- _What you will do_
Duplicate the material from the line with "At what coordinates should I click to accomplish: Click the plus" up to and including the line with "coord(58,64)", with nothing added or changed.

─── Material provided ───

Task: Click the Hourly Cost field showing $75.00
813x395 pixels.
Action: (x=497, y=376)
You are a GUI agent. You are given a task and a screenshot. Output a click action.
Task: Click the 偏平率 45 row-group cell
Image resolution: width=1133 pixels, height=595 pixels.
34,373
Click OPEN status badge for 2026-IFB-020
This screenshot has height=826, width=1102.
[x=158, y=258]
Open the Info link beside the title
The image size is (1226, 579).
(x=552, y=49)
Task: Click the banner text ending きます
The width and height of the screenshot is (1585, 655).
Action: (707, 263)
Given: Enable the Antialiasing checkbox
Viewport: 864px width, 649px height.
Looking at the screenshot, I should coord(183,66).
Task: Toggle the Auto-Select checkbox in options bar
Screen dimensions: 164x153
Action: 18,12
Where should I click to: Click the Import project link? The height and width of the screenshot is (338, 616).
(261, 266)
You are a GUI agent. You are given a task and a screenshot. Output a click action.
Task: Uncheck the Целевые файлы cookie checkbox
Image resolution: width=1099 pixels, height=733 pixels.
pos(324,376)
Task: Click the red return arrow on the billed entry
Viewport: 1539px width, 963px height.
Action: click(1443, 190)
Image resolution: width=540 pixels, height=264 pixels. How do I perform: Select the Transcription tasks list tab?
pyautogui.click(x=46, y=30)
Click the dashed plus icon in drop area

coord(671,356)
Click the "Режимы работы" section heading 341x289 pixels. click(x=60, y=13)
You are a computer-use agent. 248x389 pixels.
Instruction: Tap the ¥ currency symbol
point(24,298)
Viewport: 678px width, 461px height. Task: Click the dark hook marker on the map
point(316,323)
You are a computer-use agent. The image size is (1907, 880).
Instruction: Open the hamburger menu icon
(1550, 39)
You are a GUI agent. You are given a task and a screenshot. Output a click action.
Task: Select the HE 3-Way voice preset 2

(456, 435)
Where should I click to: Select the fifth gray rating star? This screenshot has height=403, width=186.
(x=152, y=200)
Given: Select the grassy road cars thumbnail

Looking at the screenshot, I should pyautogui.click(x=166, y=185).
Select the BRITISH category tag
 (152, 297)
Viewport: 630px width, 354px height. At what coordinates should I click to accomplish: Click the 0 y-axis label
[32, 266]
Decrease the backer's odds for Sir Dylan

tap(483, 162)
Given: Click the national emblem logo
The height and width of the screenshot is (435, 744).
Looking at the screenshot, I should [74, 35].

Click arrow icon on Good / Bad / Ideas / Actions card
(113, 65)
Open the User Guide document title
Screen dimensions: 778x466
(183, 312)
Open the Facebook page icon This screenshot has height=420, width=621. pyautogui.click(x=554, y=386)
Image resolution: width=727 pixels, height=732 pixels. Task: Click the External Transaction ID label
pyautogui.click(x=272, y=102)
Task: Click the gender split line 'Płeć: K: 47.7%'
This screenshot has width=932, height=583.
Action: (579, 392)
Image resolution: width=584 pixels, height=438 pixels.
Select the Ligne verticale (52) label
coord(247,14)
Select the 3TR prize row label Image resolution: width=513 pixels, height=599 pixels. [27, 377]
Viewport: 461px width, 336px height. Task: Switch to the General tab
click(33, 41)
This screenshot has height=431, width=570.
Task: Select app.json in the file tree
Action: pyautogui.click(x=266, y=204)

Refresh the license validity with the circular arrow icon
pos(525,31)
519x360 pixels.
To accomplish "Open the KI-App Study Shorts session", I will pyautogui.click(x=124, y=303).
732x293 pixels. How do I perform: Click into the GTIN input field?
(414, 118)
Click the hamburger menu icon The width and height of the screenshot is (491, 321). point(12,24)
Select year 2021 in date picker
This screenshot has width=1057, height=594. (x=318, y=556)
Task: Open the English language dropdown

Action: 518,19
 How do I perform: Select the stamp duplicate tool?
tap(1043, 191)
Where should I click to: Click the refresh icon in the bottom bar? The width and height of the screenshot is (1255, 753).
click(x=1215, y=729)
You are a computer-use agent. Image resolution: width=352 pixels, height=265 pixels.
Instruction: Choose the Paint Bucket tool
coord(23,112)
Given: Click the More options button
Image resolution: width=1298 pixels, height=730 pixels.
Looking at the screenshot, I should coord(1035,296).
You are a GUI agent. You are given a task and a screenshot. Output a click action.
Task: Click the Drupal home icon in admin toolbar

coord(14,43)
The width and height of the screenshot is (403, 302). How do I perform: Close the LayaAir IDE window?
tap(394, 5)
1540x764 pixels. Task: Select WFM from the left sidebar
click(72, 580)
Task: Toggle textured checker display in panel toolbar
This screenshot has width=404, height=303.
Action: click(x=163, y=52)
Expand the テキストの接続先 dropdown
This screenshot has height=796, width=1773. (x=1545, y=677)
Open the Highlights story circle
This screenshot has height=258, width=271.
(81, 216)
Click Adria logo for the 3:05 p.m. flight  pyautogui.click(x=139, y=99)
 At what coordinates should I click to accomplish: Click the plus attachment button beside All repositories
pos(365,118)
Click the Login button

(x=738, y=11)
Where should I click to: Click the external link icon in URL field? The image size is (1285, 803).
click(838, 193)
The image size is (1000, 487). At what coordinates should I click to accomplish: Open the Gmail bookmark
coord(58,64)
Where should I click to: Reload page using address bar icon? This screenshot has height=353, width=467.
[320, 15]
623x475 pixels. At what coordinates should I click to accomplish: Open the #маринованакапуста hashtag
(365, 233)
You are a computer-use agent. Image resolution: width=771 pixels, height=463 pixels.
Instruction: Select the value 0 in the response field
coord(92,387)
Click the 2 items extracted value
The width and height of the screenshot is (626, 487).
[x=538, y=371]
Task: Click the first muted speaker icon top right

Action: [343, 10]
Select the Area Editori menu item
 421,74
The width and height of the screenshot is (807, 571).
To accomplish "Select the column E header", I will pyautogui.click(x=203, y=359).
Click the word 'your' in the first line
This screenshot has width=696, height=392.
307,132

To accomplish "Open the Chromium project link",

───

- _Correct result_
 At what coordinates should I click to accomplish: Click the plus attachment button beside All repositories
pos(365,118)
Click the Login button

(x=738, y=11)
Where should I click to: Click the external link icon in URL field? The image size is (1285, 803).
click(838, 193)
The image size is (1000, 487). At what coordinates should I click to accomplish: Open the Gmail bookmark
coord(58,64)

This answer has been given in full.